If I were to cast this as a movie, I don't know that I could do much better than Julie Christie as my mother given Ms. Christie's recent triumph in Away From Her. Perhaps only because I recently saw this movie, but she embodied the vitality, intelligence and ambition of my mother in her prime and then went on to depict an unravelling. For my uncle Jerry, my mother's brother, to whom I owe much since he has really done much of the local care for Mom, I'd pick Tom Skerrit. For myself, probably Tom Hanks.
This post is also very dear to my heart since it is what first introduced me to Jasia and subsequently the entire gang of genea-bloggers.
Hands down, the best informational post for me was The Hidden - LGBT Family Members and Genealogy. Written back on October 17, 2007 when my blogging started to really pick up, this post doesn't win for what it explains about my family. It wins more for what it doesn't explain and how frustrating it can be to try to document the lives of family members who don't conform to the traditional family structures or relationships.
For me, selecting this one was quite easy and I think the post represents not only one of my best biographical sketches but writing it was a cathartic process not only for me but for my first cousin Debra Jackson VonRonn. In Kenny's Choice A Veterans Day Tribute, I tried to document the short life of my first cousin once removed, Sgt. Kenneth Von Ronn and his death in Iraq in January 2005. The post represented about a month's worth of research, interviews and writing and I hope that I've done Kenny's story justice. I later had the post published using Ancestry's publishing tool and sent the finished product to Kenny's mom who continues to cherish it to this day.
If a post were to include reviews such as "I laughed, I didn't cry, I mostly laughed" and reading the post caused one fellow genea-blogger to elicit stares at her local Panera store, then it has to be A Man With Dolls. Posted on December 7th, in the midst of the Advent Calendar of Christmas Memories, I wrote this as part of the Cabinet of Curiosities hosted by Tim at Walking the Berkshires. I tried not only to explain why my guest bedroom has a large grouping of antique porcelain dolls, but my unhealthy obsession with dolls as a small male child.

★ ★ ★ ★ ★ ★ ★

▶ _What this task involves_: Copy the blog post again, starting with "This post is" and going on through "structures or relationships.", and switch "informational" to "informative". The lines after this point are not needed.

▶ _Material_:
★ ★ ★ ★ ★ ★ ★

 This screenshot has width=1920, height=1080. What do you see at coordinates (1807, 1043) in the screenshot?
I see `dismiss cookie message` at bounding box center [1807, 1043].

★ ★ ★ ★ ★ ★ ★

▶ _Response_:
This post is also very dear to my heart since it is what first introduced me to Jasia and subsequently the entire gang of genea-bloggers.
Hands down, the best informative post for me was The Hidden - LGBT Family Members and Genealogy. Written back on October 17, 2007 when my blogging started to really pick up, this post doesn't win for what it explains about my family. It wins more for what it doesn't explain and how frustrating it can be to try to document the lives of family members who don't conform to the traditional family structures or relationships.